C'est LA soirée de la planète Hollywood !

La 86ème cérémonie des Oscars vient tout juste d'avoir lieu. Des millions de personnes dans le monde entier sont restées scotchées pendant des heures devant leur télévision pour découvrir les heureux lauréats de ces prestigieuses et convoitées récompenses cinématographiques. A l'origine, les Oscars récompensaient seulement les meilleurs acteurs et actrices de l'année. Mais depuis une dizaine d'années, la prestigieuse académie cinématographique a décidé d'ajouter une récompense au palmarès : celle du meilleur(e) acteur/actrice dans un second rôle.

Cette initiative est porteuse d'un message qui ne doit pas nous laisser indifférent.

La maturité, c'est bien connu, est le moment où nous apprenons à concilier nos rêves grandioses avec nos limites réalistes. En grandissant, j'ai dû lentement faire évoluer une partie de mes souhaits les plus fous nés de mon imagination débridée pour les rapprocher de la plus sobre réalité. De mon culte enfantin de stars du football et de gagnants d'or olympique, j'ai dû finalement reconnaître que je ne serai jamais un Zidane ou un David Douillet. Et comme j'ai ensuite plutôt choisi mes héros parmi les grandes figures rabbiniques des mondes spirituels que dans le monde physique de l'athlétisme, je dus là encore affronter la navrante vérité qui pointait que je n'étais tout simplement pas au niveau du Rav Soloveitchik et du Rabbi de Loubavitch par exemple, loin s'en faut.

Peut-être puis-je recevoir l'Oscar divin, saluant mes talents dans un rôle de soutien d'une personne plus parfaite que moi, mais qui serait à sa manière toute aussi importante.

Certes, j'ai le droit d'aspirer à leur ressembler. Mais l'âge aidant, j'ai dû reconnaitre que je ne pouvais pas sérieusement envisager d'atteindre leur perfection ultime. Ils sont tout simplement bien meilleurs que je ne le suis ! Pour autant, et tout en étant conscient de cette obligatoire humilité, je me dois de remplir la mission pour laquelle Dieu m'a envoyé ici sur la Terre. Et ce dussé-je ne pas décrocher le rôle principal ! Je peux selon toute vraisemblance recevoir l'Oscar divin, saluant mes talents dans un rôle de soutien d'une personne plus parfaite que moi, second rôle qui serait à sa manière tout aussi important que le rôle principal.
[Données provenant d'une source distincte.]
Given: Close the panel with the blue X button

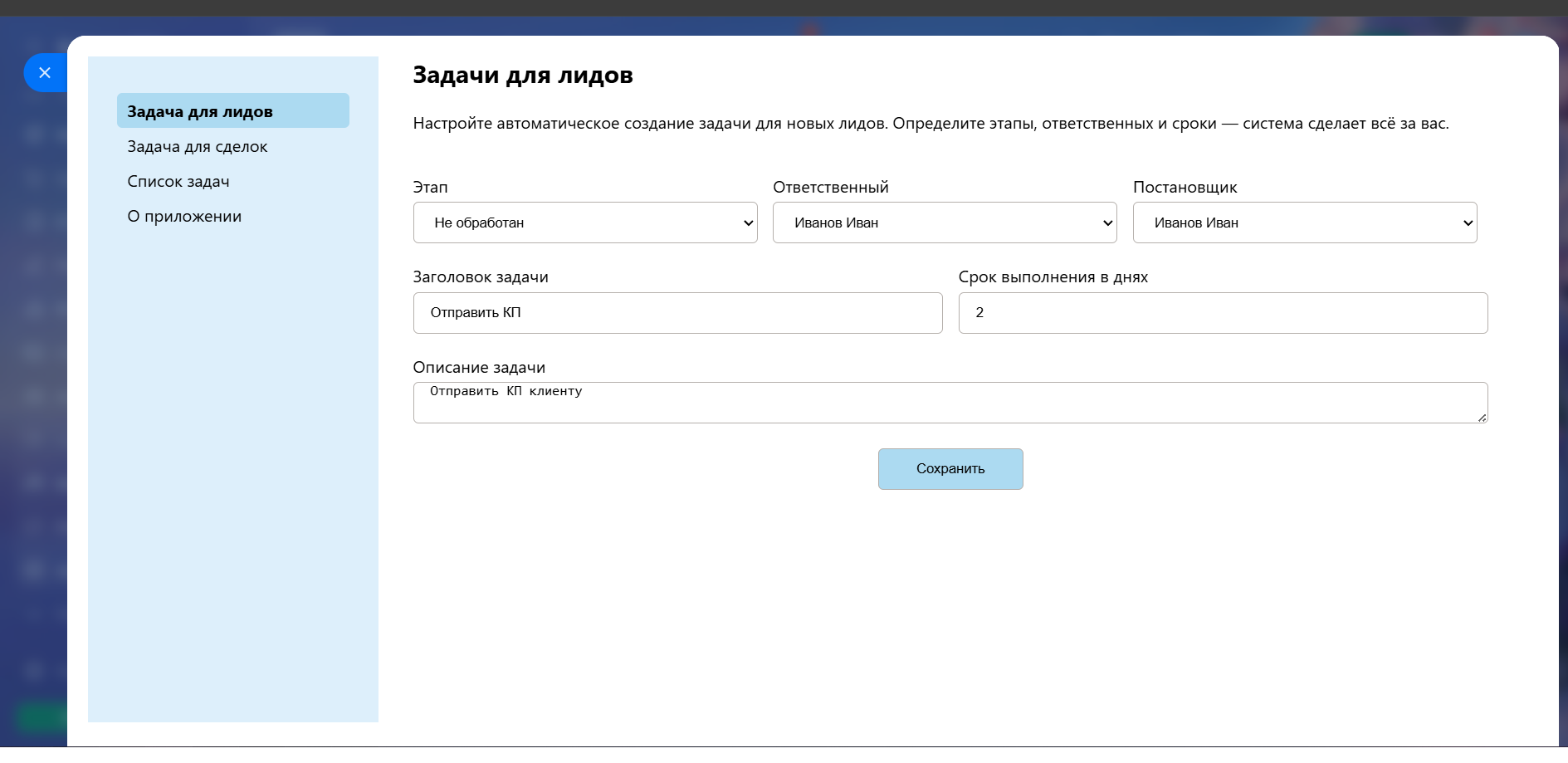Looking at the screenshot, I should [45, 73].
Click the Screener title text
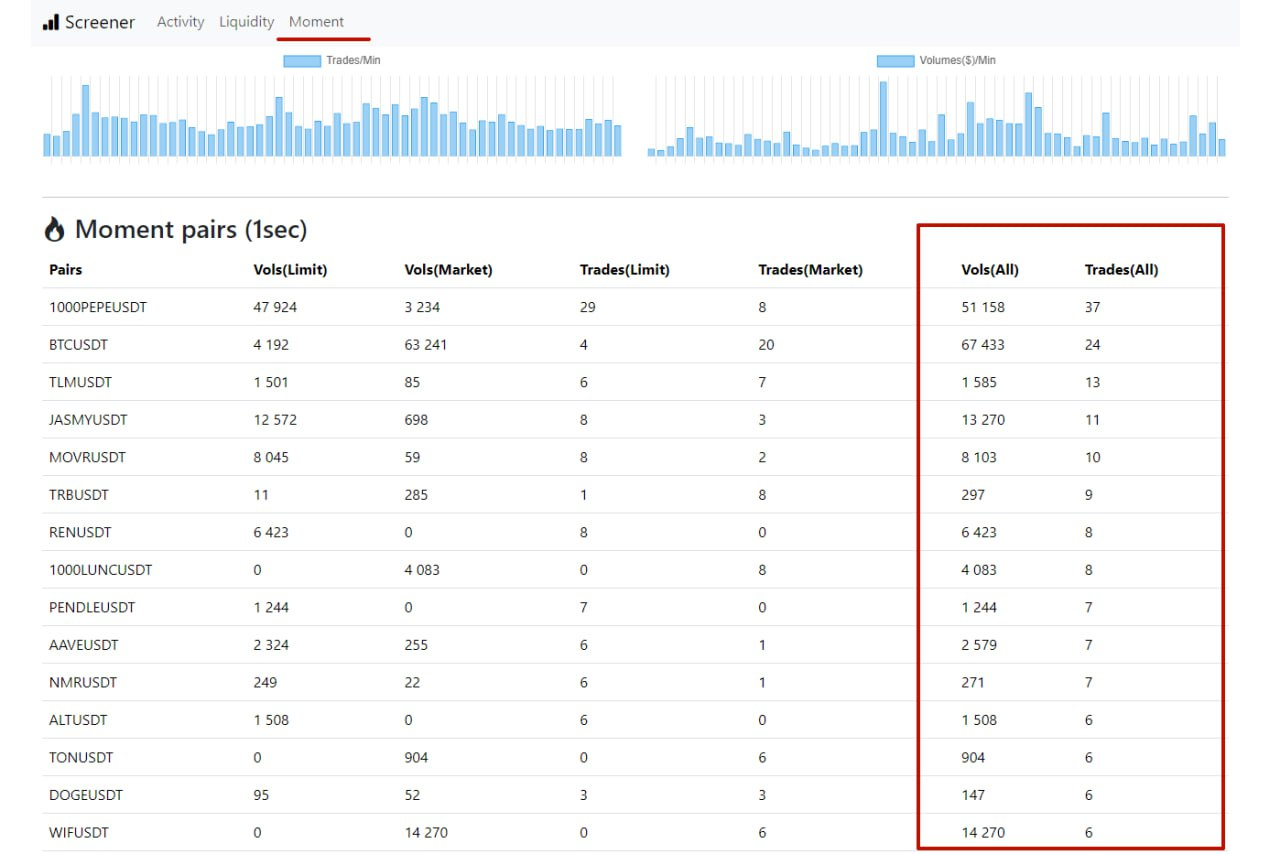The height and width of the screenshot is (854, 1280). 100,22
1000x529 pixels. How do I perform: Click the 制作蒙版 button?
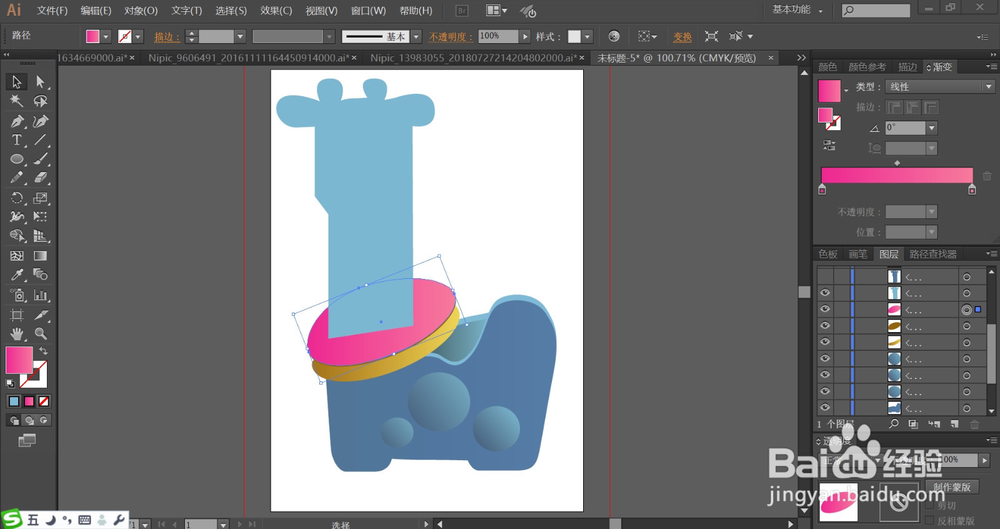(x=952, y=487)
Le second rôle de Mordekhaï

L'histoire juive est truffée de récits mettant en valeur des héros de premier plan, soutenus par des protagonistes a priori secondaires mais jouant un rôle majeur dans la réalisation des plans divins. Le récit hagiographe évoquant le miracle de Pourim est nommé sur la Reine Esther (Meguilat Esther). C'est elle qui demande au Roi Assuérus d'épargner le peuple juif. C'est elle encore qui ose se présenter devant le souverain perse sans y avoir été invitée, alors même que cette initiative aurait très bien pu la faire condamner à mort. C'est elle enfin qui exige la pendaison d'Haman et le droit pour les Juifs de se défendre contre la menace de génocide imminente.

Pourtant, rien de tout cela n'aurait pu se dérouler sans les conseils, le courage et la sagesse de son oncle Mordekhaï qui était relégué dans les coulisses du palais royal.
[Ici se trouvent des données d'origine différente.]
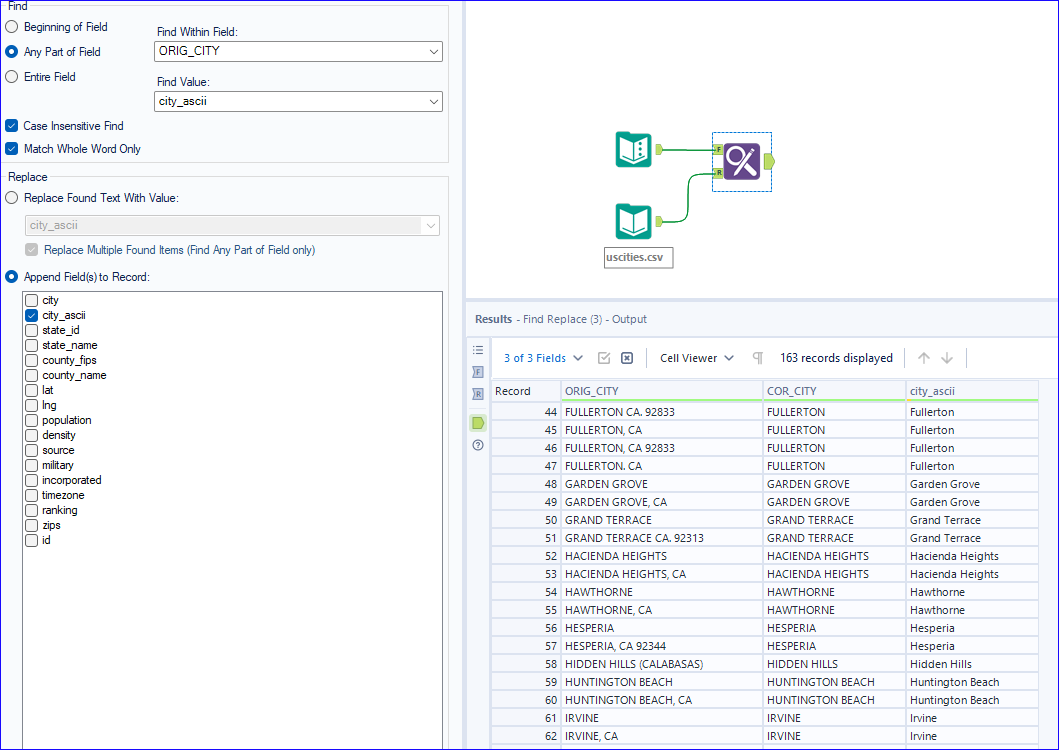Click the deselect-all fields icon in Results toolbar

627,357
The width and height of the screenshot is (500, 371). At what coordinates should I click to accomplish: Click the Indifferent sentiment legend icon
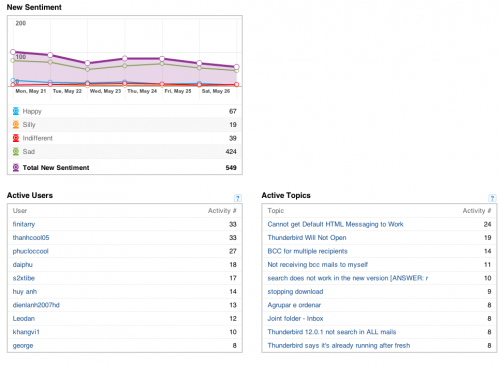[16, 138]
Esther a donné son prénom à la Méguila. Apparemment, Mordekhaï ne semble avoir qu'un rôle secondaire. Mais sans lui, il est clair qu'il n'y aurait eu aucun miracle de Pourim.

La tradition juive affirme clairement qu'aucun être humain n'a égalé la grandeur de Moïse. C'est même le thème de l'un des 13 articles de foi codifiés par Maimonide : « Aucun prophète ne s’est levé comme Moise », c'est-à-dire qu'il n’y a pas eu d’autre homme qui ait parlé "face à face" avec Hachem. Moïse a tenu le rôle principal dans la libération des Juifs d'Egypte, dans la réception de la Thora divine sur le Mont Sinaï, et dans la direction du peuple juif pendant son exil de 40 ans dans le désert avant qu'il n'atteigne la Terre promise.

Et pourtant, il n'aurait rien pu faire seul. Les Juifs avaient tout autant besoin de son frère Aaron. Aaron qui aimait la paix et la recherchait. Aaron qui était "l'élu du peuple" parfaitement adapté aux fonctions publiques du Grand Prêtre. Quand Aaron est décédé, le peuple entier a porté son deuil pendant 30 jours. Tout autant que son frère Moïse, Aaron a mérité l'Oscar divin dans sa formidable interprétation d'un second rôle.

Il y a des tas d'exemples de seconds rôles dans la Bible ! Les actions de chaque protagoniste y comptent de manière significative. Certes, l'un d'entre eux se voit parfois mis en avant par rapport aux autres. Il devient alors un symbole qui reste vivace jusqu'à nos jours.

Votre rôle principal

Dans un commentaire audacieux sur l'histoire de la création, le Talmud de Jérusalem nous dit que « Dieu créa l'homme afin qu'il soit Son partenaire dans l'acte de la Création ». Dieu a volontairement laissé le monde inachevé, afin que l'humanité puisse jouer un rôle dans son achèvement, sa perfection.

Chacun de nous a un (second) rôle crucial dans le script divin.

L'histoire de la vie elle-même met bien entendu en avant le Tout-Puissant, mais elle assigne aussi à chacun de nous un second rôle très précis et crucial. Nous avons tous une tâche assignée dans le projet divin, par laquelle nous rapprocherons le monde de sa perfection. Aucun d'entre nous n'aurait été inscrit dans le script céleste de l'existence humaine si nous n'avions pas de but précis à remplir.

Notre mission sur Terre est justement de découvrir quel est notre rôle, et peu importe l'importance qu'il revêt dans le "film" général divin. En tant que parent, ami, collègue ou salarie dévoué, en tant que simple individu qui peut améliorer le quotidien d'autrui ou qui peut être source de bienfaits pour sa communauté, chacun d'entre nous doit découvrir la raison pour laquelle Dieu a "ressenti le besoin" de le créer.

Et quand nous campons notre (second) rôle au mieux de nos capacités, nous devons nous réjouir en sachant que nous sommes en lice pour recevoir l'Oscar le plus prestigieux, celui décerné par Dieu lui-même.